The European Union (EU) has tightened up regulations in recent years to require that the bondholders of stricken banks bear the brunt of losses before any state-backed rescue is possible. However, in a statement the EC confirmed that it “has approved, under EU rules, Italian measures to facilitate the liquidation of BPVI and Veneto Banca under national insolvency law”.
EU competition commissioner Margrethe Vestager said that Italy considers state aid necessary “to avoid an economic disturbance in the Veneto region” and that “Italy will support the sale and integration of some activities and the transfer of employees to Intesa Sanpaolo”.
“These measures will also remove €18bn in non-performing loans from the Italian banking sector and contribute to its consolidation,” she added.
The EU anti-trust authority had already approved Italy’s massive rescue of another stricken bank earlier this month. Founded in Siena in 1472, Monte dei Paschi di Siena (BMPS) is Italy’s third-largest and oldest bank, whose bad loans have ballooned in recent years.
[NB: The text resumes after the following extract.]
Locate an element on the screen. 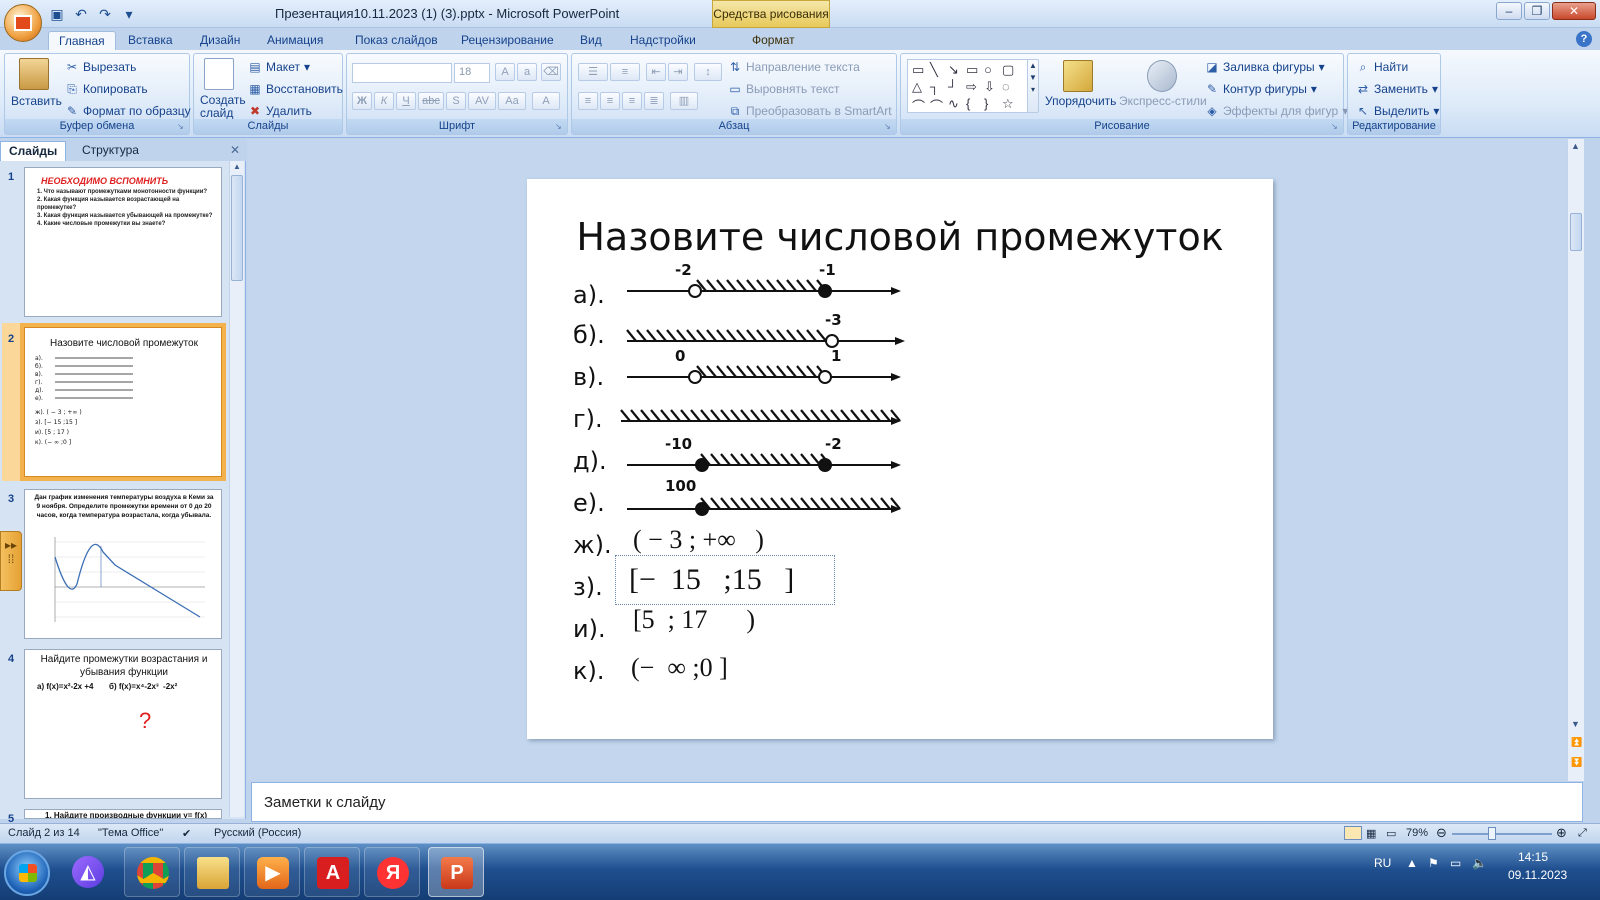  office-button is located at coordinates (23, 23).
Rome secured authorisation to take a majority stake in BMPS on a provisional basis to prevent bankruptcy and inject capital in line with EU rules, while limiting the burden for Italian taxpayers.
In exchange, the government must accept a drastic EU-approved restructuring plan for BMPS, which is likely to involve substantial job losses. The bank fared particularly badly in last year’s Europe-wide stress tests. In December, the European Central Bank (ECB) calculated that BMPS’ capital shortfall amounted to €8.8bn and the bank requested state aid after investors snubbed a cash call.
Reports suggest that the Italian banking system is burdened with no less than €350bn in bad loans, or around a third of the eurozone’s total bad debt. In addition to the rescue of BMPS, four small lenders have been closed.
The Italian bank bailouts follows the recent €7bn rescue by Spain’s Santander of stricken rival Banco Popular.